Eleva Ecuador al 50% aranceles a Colombia por crisis de seguridad
TRENTON, Nueva Jersey, EU, 26 de febrero de 2026.- El gobierno de Ecuador endureció su postura comercial frente a Colombia al anunciar un incremento en los aranceles a las importaciones procedentes del país vecino, que pasarán del 30 por ciento al 50 por ciento. La medida, confirmada este jueves por el Ministerio de Producción y Comercio Exterior, surge como respuesta a lo que Quito califica como una falta de acciones concretas por parte de Bogotá para frenar el avance del crimen organizado en la zona limítrofe.
Esta nueva tasa impositiva entrará en vigor a partir del 1 de marzo de 2026. Según el comunicado oficial de la cartera de Comercio, la decisión se fundamenta en criterios de seguridad nacional, con el objetivo de exigir una mayor corresponsabilidad en el combate a las estructuras del narcotráfico que operan en las aproximadamente 373 millas de frontera compartida.
La disputa entre las administraciones de Daniel Noboa y Gustavo Petro ha escalado en los últimos meses, afectando áreas estratégicas para ambas naciones. A raíz de las tensiones iniciales, Colombia decidió suspender la exportación de energía eléctrica hacia territorio ecuatoriano, mientras que Ecuador respondió con un aumento del 900 por ciento en las tarifas de transporte de crudo a través de su infraestructura de oleoductos.
A pesar de que cancilleres y ministros de seguridad de ambos países sostuvieron reuniones en la ciudad de Quito a principios de febrero, no se lograron consensos para detener la imposición de gravámenes. Las autoridades ecuatorianas han condicionado la normalización de las relaciones comerciales a que Colombia erradique los cultivos de hoja de coca y la minería ilegal en la región fronteriza, además de reactivar el suministro eléctrico.
Impacto en la zona fronteriza
El panorama en la frontera común es complejo debido a la presencia activa de grupos guerrilleros y organizaciones criminales dedicadas al tráfico de armamento y sustancias ilícitas. La administración de Noboa, que mantiene una estrecha alianza con Estados Unidos, sostiene que las medidas actuales de Bogotá han sido insuficientes para mitigar la violencia y el control territorial de estas bandas.
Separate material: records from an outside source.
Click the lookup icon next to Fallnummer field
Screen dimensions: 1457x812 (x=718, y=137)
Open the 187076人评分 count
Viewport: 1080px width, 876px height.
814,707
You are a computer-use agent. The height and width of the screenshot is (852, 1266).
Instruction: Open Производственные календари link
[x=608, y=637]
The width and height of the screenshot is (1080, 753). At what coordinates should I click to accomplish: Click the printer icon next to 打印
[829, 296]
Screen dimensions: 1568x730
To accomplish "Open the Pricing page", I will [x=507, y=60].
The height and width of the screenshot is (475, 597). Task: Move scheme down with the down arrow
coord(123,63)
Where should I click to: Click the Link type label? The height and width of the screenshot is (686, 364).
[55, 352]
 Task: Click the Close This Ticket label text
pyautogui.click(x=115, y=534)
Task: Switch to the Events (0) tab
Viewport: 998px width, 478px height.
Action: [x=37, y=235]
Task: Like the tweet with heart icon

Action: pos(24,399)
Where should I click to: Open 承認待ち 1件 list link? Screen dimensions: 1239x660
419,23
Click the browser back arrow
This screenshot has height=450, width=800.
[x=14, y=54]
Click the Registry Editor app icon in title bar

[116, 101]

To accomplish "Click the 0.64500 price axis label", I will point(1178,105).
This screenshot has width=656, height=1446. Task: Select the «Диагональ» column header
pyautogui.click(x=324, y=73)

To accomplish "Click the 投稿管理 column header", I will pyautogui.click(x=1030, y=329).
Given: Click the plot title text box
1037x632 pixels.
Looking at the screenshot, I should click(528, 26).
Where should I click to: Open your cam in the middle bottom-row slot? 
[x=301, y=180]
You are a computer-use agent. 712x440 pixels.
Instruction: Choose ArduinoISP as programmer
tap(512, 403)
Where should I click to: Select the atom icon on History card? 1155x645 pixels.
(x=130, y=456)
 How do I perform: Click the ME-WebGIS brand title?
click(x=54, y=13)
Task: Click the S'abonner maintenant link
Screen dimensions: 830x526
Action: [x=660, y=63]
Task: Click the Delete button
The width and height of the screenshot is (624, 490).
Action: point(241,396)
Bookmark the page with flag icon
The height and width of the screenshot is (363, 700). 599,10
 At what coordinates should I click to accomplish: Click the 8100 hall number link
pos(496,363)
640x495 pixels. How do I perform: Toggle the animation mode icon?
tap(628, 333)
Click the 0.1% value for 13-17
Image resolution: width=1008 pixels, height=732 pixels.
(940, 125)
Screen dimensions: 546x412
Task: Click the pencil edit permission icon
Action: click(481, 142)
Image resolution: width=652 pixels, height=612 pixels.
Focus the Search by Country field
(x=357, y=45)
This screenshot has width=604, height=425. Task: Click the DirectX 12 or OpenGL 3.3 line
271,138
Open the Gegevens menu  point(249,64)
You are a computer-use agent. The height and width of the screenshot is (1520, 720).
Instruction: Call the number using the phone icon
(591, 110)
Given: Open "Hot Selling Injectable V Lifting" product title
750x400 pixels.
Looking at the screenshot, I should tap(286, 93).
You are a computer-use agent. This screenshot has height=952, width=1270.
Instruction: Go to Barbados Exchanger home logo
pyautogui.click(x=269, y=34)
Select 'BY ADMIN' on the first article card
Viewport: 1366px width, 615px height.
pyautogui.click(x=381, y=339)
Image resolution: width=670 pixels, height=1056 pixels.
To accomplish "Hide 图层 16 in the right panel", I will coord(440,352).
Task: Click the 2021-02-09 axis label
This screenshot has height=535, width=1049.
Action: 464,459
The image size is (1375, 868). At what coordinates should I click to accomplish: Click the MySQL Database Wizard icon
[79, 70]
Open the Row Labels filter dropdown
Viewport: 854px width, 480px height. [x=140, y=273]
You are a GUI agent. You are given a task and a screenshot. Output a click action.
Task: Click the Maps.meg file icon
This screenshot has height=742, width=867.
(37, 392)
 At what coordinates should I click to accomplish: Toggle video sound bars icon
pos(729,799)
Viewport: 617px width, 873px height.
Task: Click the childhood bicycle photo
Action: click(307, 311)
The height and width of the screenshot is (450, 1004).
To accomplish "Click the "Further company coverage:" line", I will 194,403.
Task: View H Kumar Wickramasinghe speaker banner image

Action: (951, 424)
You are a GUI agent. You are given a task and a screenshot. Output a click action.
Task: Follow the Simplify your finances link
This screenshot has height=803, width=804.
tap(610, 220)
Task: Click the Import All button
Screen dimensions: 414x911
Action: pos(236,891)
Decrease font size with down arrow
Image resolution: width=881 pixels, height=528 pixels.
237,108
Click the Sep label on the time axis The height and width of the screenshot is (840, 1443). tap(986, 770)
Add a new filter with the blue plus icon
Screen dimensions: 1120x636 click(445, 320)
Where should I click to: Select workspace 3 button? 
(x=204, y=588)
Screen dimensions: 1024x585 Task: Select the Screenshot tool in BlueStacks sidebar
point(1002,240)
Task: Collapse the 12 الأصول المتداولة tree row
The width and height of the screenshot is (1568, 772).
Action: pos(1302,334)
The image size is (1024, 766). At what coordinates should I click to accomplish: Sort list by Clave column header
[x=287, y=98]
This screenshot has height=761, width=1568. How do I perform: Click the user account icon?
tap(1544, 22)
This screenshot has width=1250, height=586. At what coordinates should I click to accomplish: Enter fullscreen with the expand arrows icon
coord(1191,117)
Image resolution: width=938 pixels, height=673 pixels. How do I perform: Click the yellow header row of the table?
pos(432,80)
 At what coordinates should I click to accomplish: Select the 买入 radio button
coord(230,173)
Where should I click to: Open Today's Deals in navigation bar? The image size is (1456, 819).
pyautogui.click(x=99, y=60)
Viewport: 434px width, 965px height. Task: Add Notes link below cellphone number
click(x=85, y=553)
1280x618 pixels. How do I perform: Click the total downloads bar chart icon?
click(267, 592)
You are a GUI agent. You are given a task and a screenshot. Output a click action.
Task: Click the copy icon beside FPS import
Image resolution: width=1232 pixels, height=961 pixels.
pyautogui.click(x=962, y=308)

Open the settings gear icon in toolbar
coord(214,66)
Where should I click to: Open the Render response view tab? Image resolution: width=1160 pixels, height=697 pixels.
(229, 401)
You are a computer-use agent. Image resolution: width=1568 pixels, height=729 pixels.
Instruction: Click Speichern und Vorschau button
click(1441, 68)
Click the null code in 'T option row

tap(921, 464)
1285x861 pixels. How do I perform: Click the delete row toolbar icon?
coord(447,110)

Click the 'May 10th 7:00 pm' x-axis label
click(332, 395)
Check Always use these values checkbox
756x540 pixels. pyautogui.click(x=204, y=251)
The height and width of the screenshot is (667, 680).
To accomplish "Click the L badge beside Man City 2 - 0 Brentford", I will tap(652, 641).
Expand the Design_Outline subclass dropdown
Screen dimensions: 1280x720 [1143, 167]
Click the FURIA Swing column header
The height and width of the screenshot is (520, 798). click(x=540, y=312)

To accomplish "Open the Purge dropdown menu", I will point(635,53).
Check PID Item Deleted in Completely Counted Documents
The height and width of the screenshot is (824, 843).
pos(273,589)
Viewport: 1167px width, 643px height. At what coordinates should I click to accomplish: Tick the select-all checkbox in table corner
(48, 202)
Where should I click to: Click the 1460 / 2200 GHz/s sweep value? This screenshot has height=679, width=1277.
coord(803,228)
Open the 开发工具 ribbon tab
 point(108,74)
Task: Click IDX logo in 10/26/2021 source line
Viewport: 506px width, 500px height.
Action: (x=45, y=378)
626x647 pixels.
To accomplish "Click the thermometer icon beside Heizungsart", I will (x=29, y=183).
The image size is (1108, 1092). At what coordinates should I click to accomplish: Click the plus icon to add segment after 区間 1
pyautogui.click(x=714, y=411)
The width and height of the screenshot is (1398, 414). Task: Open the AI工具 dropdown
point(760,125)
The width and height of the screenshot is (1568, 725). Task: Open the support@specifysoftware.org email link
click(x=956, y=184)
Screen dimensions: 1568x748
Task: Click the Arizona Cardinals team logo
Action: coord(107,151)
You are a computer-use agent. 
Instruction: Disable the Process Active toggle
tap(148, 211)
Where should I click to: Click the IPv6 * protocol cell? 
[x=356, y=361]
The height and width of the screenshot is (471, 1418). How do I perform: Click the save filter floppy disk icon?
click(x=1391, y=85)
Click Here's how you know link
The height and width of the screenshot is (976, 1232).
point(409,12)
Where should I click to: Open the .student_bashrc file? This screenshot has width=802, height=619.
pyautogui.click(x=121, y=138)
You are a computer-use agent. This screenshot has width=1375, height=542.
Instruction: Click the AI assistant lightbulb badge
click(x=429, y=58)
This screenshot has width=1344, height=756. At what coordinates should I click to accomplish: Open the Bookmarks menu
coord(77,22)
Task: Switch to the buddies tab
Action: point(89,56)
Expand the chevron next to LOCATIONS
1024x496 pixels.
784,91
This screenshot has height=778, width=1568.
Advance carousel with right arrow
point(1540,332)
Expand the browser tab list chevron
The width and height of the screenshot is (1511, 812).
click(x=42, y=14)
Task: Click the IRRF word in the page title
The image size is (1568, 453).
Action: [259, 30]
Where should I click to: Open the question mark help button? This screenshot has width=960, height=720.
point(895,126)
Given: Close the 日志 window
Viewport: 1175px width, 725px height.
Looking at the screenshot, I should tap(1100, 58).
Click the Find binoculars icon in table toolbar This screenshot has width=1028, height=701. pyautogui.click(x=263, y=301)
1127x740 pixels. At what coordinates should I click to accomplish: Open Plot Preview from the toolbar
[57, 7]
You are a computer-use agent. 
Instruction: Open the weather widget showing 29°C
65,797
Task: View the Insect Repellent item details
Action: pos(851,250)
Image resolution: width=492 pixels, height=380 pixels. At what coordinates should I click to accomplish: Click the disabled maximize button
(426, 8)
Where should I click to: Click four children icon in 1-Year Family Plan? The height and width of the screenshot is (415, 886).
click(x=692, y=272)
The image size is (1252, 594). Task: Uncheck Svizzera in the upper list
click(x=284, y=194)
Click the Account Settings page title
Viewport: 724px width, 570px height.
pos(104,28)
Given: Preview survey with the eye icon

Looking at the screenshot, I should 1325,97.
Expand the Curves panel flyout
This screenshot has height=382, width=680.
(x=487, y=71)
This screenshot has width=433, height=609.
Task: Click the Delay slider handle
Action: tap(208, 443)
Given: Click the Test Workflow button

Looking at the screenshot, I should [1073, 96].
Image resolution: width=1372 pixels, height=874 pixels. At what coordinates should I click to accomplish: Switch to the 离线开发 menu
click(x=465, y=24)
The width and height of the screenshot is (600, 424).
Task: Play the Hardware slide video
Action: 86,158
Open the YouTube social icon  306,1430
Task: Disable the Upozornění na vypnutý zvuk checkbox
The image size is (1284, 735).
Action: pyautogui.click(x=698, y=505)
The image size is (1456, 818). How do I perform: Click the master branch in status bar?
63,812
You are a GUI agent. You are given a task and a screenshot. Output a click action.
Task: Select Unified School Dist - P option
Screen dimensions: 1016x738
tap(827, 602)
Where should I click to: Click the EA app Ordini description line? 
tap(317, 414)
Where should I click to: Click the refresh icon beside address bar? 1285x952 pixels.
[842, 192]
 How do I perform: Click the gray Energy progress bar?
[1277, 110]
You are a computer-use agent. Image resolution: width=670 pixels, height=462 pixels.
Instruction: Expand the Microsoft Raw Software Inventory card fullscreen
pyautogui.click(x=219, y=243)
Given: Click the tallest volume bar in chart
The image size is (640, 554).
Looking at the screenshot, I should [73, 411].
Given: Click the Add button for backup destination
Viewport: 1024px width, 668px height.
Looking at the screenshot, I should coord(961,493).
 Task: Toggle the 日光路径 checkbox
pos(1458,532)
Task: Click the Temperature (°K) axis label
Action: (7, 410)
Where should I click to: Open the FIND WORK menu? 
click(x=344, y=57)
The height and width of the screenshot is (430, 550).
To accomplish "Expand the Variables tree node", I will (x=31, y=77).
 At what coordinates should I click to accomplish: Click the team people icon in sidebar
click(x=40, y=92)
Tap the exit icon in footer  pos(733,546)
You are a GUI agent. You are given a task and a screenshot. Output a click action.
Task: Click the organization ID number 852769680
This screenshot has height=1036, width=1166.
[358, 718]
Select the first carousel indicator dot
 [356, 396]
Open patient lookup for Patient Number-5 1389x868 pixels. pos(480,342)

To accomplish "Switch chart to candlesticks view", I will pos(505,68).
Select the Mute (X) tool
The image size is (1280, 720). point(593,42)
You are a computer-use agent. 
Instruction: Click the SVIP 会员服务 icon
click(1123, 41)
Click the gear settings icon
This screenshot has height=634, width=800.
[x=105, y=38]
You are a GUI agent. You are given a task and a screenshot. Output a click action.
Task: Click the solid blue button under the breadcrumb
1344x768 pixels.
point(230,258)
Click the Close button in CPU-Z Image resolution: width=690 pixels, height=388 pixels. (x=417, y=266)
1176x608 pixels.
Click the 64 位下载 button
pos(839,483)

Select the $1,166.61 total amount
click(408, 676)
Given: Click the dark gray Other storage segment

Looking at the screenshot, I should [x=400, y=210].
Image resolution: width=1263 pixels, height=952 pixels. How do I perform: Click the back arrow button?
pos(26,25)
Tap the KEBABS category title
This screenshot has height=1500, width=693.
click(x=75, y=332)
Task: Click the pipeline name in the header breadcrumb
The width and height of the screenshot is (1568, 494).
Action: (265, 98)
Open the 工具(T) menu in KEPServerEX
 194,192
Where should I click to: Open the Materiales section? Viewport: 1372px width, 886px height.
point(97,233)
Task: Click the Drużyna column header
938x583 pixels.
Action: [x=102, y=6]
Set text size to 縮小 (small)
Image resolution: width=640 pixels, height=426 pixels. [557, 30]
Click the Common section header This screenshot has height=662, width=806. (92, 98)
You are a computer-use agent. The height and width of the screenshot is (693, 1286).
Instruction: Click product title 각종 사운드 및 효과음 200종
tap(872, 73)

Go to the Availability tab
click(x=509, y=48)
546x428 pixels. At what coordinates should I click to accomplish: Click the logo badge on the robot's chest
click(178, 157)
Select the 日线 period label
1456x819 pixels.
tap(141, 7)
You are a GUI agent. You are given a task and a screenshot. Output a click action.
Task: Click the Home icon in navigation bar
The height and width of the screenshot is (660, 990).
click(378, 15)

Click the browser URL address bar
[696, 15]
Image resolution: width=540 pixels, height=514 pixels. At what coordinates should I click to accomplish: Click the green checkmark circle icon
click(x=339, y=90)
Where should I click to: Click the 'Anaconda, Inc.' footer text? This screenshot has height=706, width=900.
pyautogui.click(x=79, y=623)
Por su parte, el gobierno colombiano ha solicitado formalmente el retiro de los aranceles para retomar el diálogo diplomático. Mientras la situación no se resuelva, el intercambio de productos básicos y suministros industriales entre ambos socios andinos continuará enfrentando costos elevados que repercuten directamente en los mercados locales y el transporte de mercancías.